Letters to the Editor for Nov. 10

• Published November 10, 2009

Higher standards for X-ray techs

Is a licensed professional taking your X-rays?

Did you know that in the state of Washington, only six hours of HIV/AIDS training is required to take diagnostic X-rays in a professional setting?

This training has nothing to do with radiation safety, proper positioning of body parts being X-rayed, or how to tell whether the film has the proper contrast and density to be diagnostic.

Our state has stricter requirements for massage therapists, hair cutters and food handlers than for taking potentially dangerous X-rays on patients.

Working in radiology, we have students from accredited programs intern. I see them struggle to produce diagnostic X-ray films even after classroom and clinical training.

It’s important for our state to require higher standards to operate a diagnostic X-ray machine. The public should also demand higher standards.

You wouldn’t want to travel with an airline that saved money by training the flight attendants to fly the plane. Then why would you let the lab tech, or even a secretary, take X-rays?

Think about it. Your hair will grow back if you get a bad cut, but when you have a nonprofessional take your X-rays, you can’t be sure if it’s of diagnostic quality. Important health information can be missed because of improper positioning, density and contrast selection.

Demand higher standards in our state. Requiring schooling will not put people out of jobs. It will put more highly educated persons in a job, which will be safer for patients.

HELEN GILCHRIST, Lacey

There are other care solutions

Why not expand the Federally Qualified Health Centers as our public option?

“They are popular and efficient government programs,” wrote Bob Herbert in the Aug. 14 New York Times. He cited Sen. Bernie Sanders bill S.703, to increase funding from $2 billion to $8 billion in 2014, like Rep. Jim McDermott’s 2007 bill H.R. 1200. But if it was more, there is our public option.

Without mandates, matching grants to nonprofit hospitals could add health care such as child births and routine surgeries for 100 million Americans, without any new insurance policies at half the cost. There is competition for grants and with private insurance.

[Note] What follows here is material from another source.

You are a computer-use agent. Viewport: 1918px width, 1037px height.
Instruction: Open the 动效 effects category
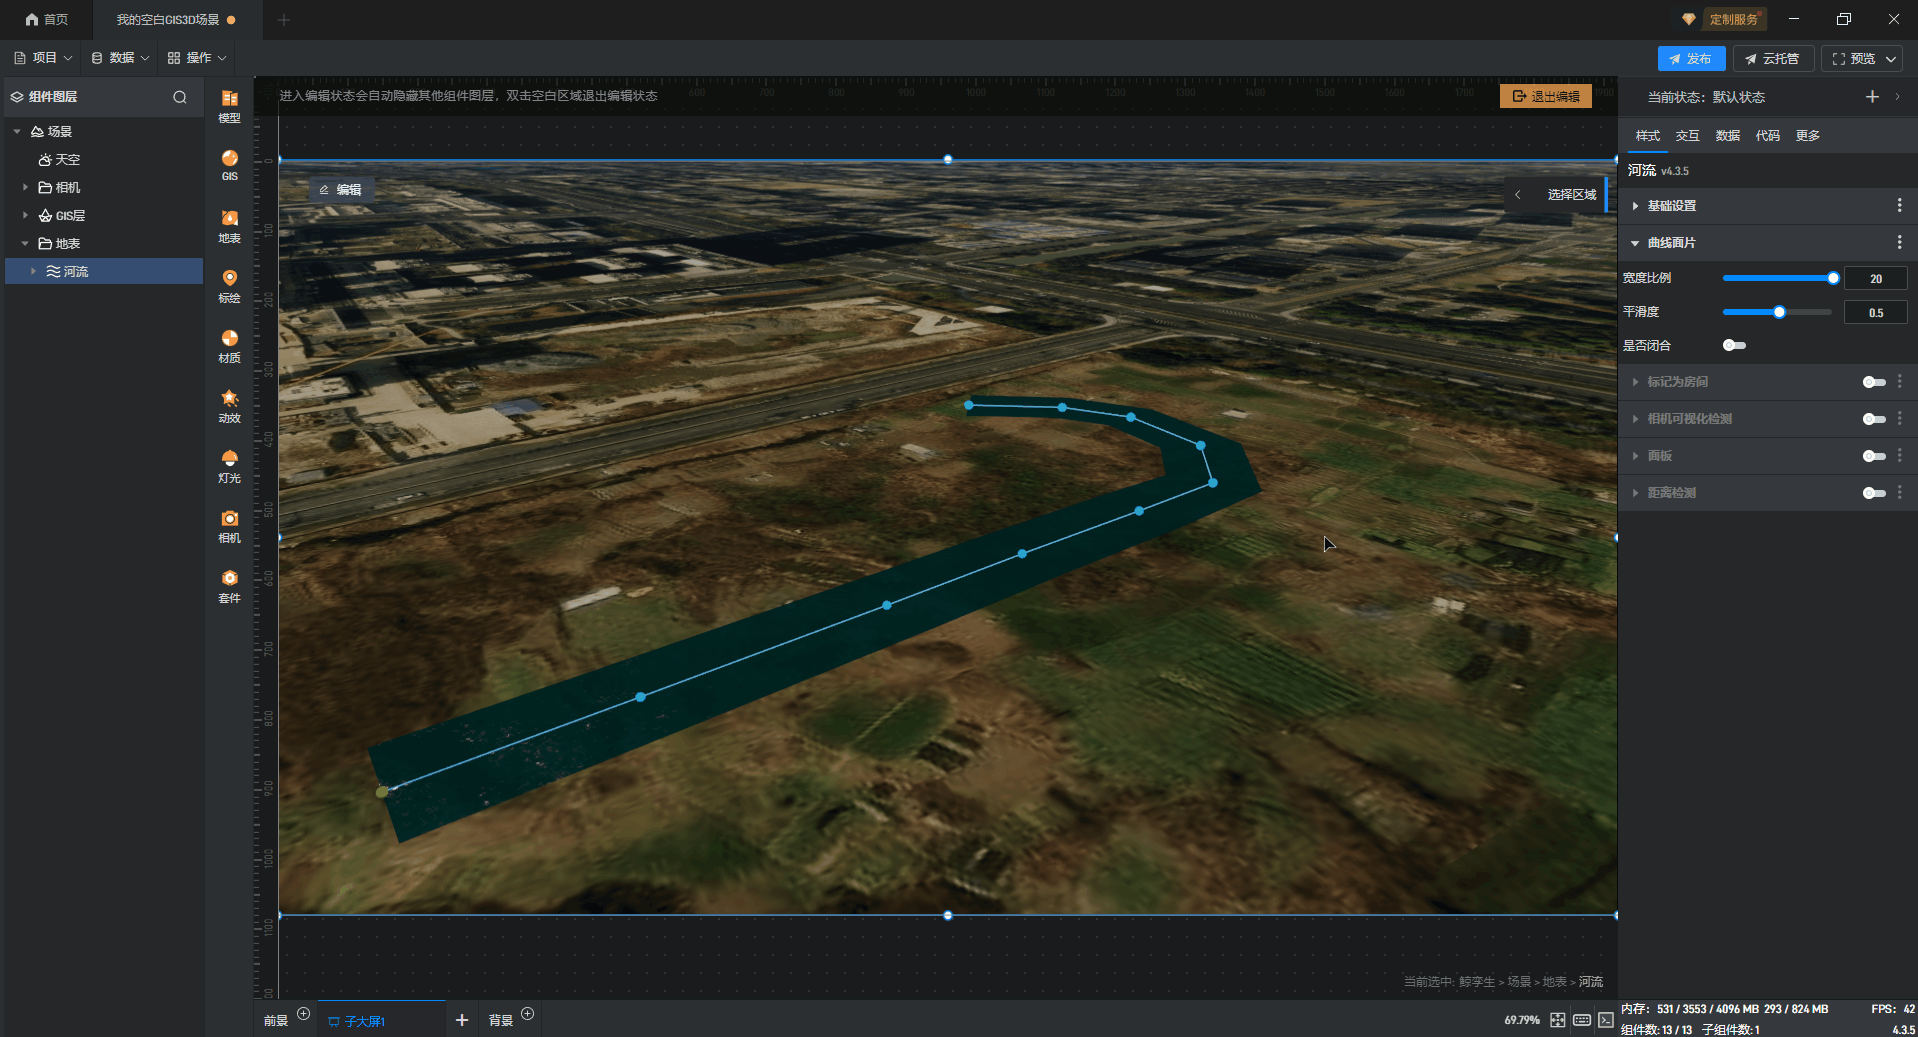coord(229,405)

Enact a healthy America tax on junk food, tobacco, liquor and $1 per gallon of gas. Put 5 cents plus 3 percent of wages into Social Security/Medicare, which also helps our national debt. Since politicians promised no rise in taxes, give a $500 per year taxpayer refund that nonfilers won’t get. Then anyone can seek care depending on clinic policies.

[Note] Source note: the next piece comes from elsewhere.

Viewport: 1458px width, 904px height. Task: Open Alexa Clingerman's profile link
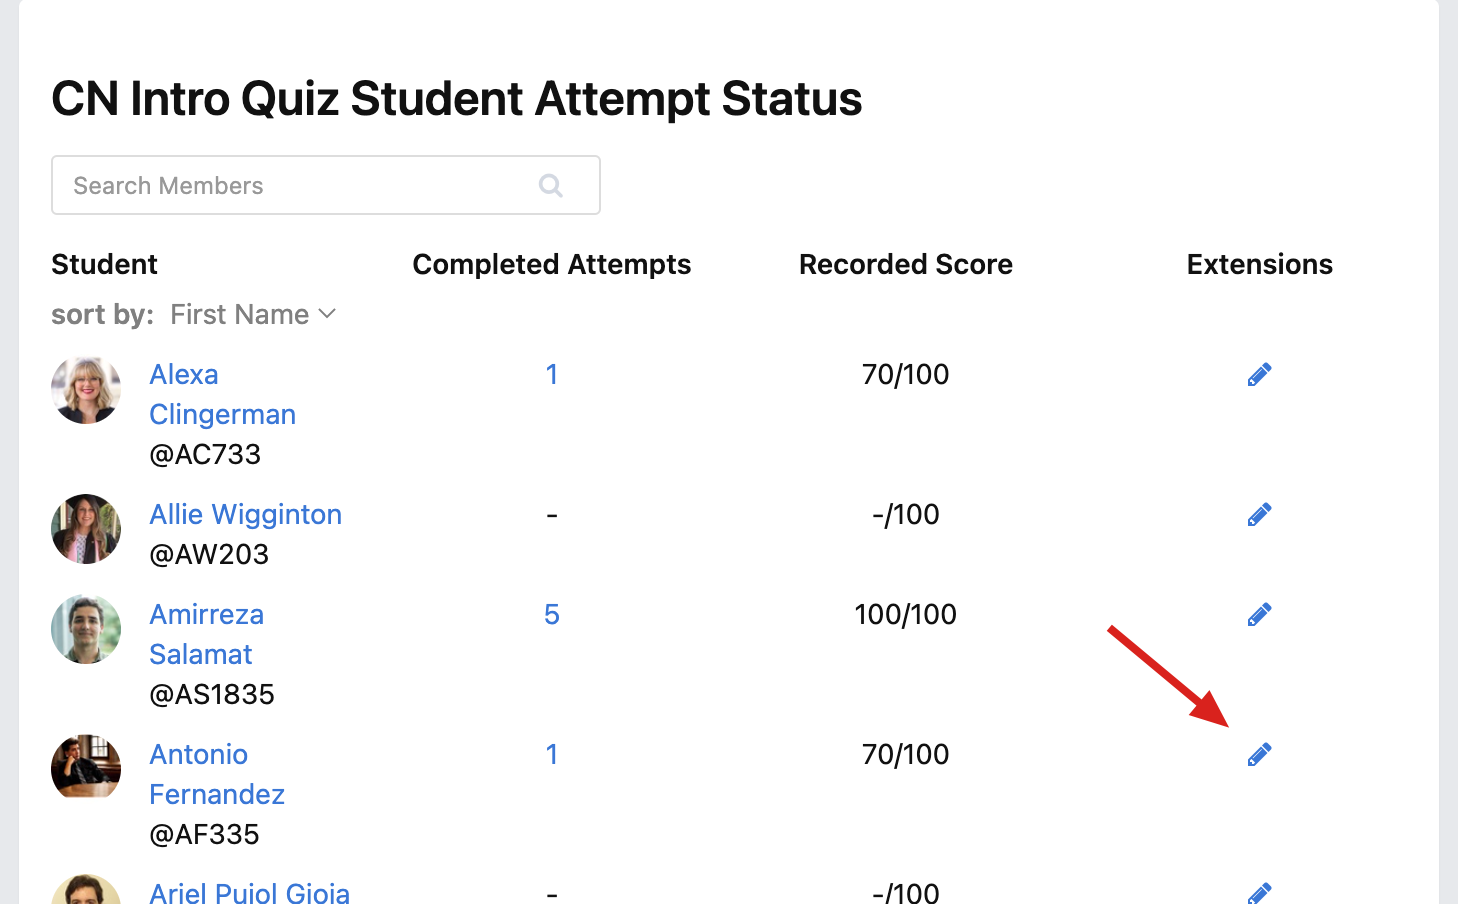point(222,394)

Matching funds will come from opt-in states’ current programs, charities, unions and a sliding scale co-pay. Use mostly $5 generic prescriptions. It’s a space available model. For extreme care a miracle lottery gives hope, which is good medicine too — better than being denied coverage now.

If this works, expand it. Take home more pay, buy a little extra private insurance for specialty care, private rooms, lost wages, etc.

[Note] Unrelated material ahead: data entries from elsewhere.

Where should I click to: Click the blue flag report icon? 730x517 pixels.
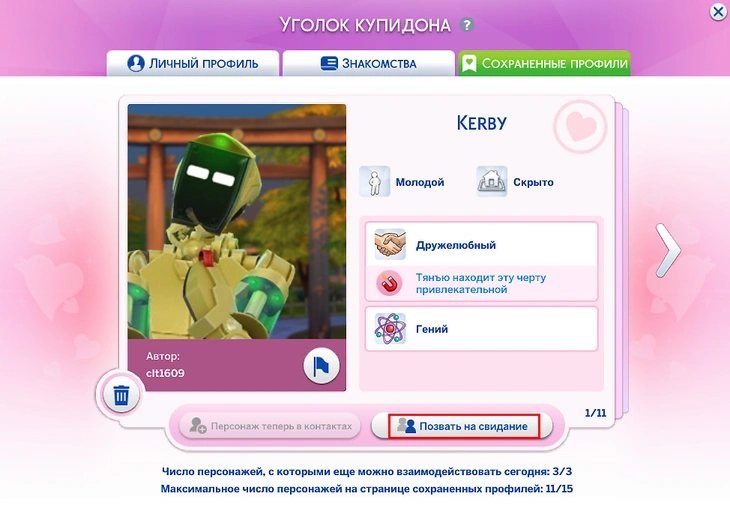coord(321,367)
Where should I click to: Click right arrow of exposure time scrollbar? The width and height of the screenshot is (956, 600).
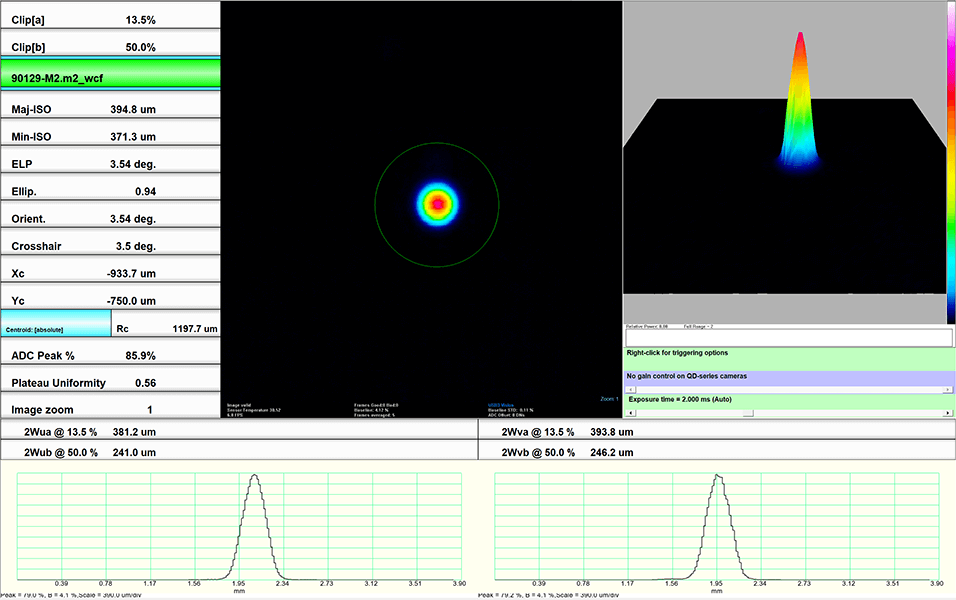948,412
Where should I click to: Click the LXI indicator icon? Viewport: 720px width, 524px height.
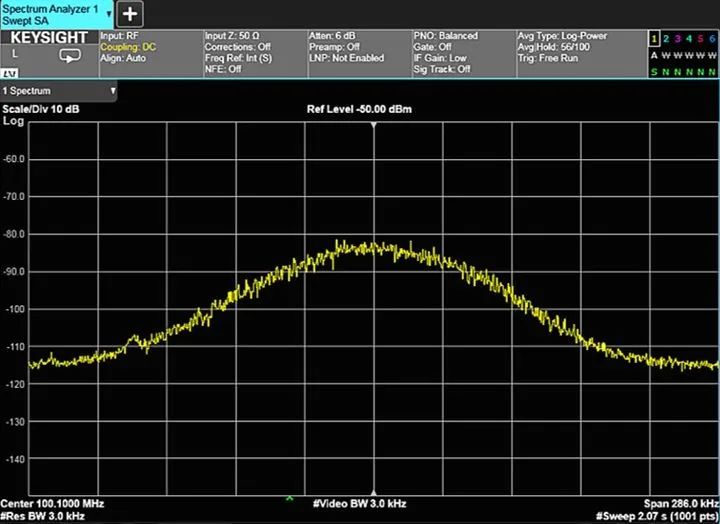pyautogui.click(x=9, y=74)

Other reforms should be legislated separately. The most practical public option is expansion of the successful FQHCs.

BILL THOMAS, Olympia

Don’t invest in corrupt government

Should we waste more American lives and borrow billions more dollars to fight where tribes have never gotten along well with each other or with outsiders?

Is the corrupt Afghanistan government worth fighting for?

It reminds me of my first trip to Vietnam, in 1993. My plane ticket from Hanoi read Saigon, not Ho Chi Minh City. My guide was a local man in his 30s. I asked him what he did during the war. He said he was a Saigon schoolteacher.

“I had a moto and several cute girlfriends. There was fighting all around, but it wasn’t my war. It was the Americans’ war. Why should I get involved? Our government wasn’t worth fighting for,” he said.

My wife was a physician with USAID in Peshawar, Pakistan, in 1979. She trained Afghan Mujahideen how to give first aid to their comrades fighting Soviets across the border.

I traveled in the area with a local man. The Soviets had to leave soon after we gave the Mujahideen some 140 Stinger missiles.

Soviet pilots refused to fly because they would soon be shot down. The Soviets tried to bring Afghanistan into the 20th century, by their radical plan to educate girls as well as boys.

Our mistake was to help fundamentalists rather than to promote progress.

Before we fight, let us be sure that our cause and the local government is worth our effort.

More U.S. troops cause Afghans to believe we are only another occupying army.